REPO_ROOT = Path(__file__).resolve().parents[2]
CORPUS_ROOT = Path(os.environ.get("CORPUS_ROOT") or REPO_ROOT / "corpus")
CORPUS_DIR = CORPUS_ROOT / "bayer_seeds"
REQ_INTERVAL_SEC = 1.0
log = logging.getLogger("scrape.bayer_seeds")
# --------------------------------------------------------------------- HTTP
class RateLimitedSession:
"""``requests.Session`` wrapper with sleep-based rate limiting and
polite retries on 429/5xx. Lifted from crop-chem-docs' Bayer scraper
— same host, same politeness story."""
def __init__(self, interval: float = REQ_INTERVAL_SEC) -> None:
self.s = requests.Session()
self.s.headers["User-Agent"] = USER_AGENT
self.interval = interval
self._last = 0.0
def _wait(self) -> None:
delta = time.monotonic() - self._last
if delta < self.interval:
time.sleep(self.interval - delta)
self._last = time.monotonic()
def request(
self,
method: str,
url: str,
*,
max_retries: int = 4,
timeout: float = 30.0,
**kw: Any,
) -> requests.Response:
last_exc: Exception | None = None
for attempt in range(max_retries):
self._wait()
try:
resp = self.s.request(method, url, timeout=timeout, **kw)
except requests.RequestException as exc:
last_exc = exc
backoff = min(30.0, (2 ** attempt) + random.random())
log.warning("network error on %s %s: %s — retry in %.1fs",
method, url, exc, backoff)
time.sleep(backoff)
continue
if resp.status_code == 429 or 500 <= resp.status_code < 600:
ra = resp.headers.get("Retry-After")
backoff = float(ra) if (ra and ra.isdigit()) else min(30.0, (2 ** attempt) + random.random())

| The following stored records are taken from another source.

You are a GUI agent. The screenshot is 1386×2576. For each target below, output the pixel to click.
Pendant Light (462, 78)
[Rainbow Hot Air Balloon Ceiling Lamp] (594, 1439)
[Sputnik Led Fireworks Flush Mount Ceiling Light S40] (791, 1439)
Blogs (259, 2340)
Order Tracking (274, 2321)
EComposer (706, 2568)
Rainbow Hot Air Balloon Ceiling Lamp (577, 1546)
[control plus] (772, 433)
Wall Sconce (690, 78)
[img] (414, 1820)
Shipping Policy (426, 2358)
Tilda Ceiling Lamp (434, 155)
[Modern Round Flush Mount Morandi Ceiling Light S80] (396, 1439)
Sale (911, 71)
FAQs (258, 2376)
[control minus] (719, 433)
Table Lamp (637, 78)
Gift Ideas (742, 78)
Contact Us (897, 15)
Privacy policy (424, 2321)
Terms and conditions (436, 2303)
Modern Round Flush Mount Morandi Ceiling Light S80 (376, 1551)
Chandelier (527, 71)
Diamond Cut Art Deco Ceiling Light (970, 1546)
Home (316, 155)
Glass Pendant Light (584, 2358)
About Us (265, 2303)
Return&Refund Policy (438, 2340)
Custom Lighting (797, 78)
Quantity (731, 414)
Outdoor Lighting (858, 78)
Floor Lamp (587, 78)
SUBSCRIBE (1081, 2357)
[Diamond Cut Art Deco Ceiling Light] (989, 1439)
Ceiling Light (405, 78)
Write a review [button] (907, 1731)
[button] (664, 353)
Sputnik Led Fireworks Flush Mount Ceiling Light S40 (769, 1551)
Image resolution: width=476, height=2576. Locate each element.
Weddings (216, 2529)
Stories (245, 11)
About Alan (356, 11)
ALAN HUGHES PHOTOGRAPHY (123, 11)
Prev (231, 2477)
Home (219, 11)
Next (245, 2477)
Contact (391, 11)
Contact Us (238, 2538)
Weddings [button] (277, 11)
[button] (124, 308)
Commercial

log.warning("HTTP %d on %s %s — retry in %.1fs",
resp.status_code, method, url, backoff)
time.sleep(backoff)
continue
return resp
if last_exc:
raise last_exc
return resp # type: ignore[return-value]
def get(self, url: str, **kw: Any) -> requests.Response:
return self.request("GET", url, **kw)
# --------------------------------------------------------------------- model
@dataclass
class BayerSeedProduct:
# Identity
source_key: str # e.g. "dekalb-dkc075-70rib"
source_url: str # full product page URL
brand: str # "DEKALB" | "ASGROW" | "WESTBRED"
crop: str # "corn" | "soybeans" | "wheat"
product_name: str = "" # hybridLabel, e.g. "DKC075-70RIB BRAND BLEND"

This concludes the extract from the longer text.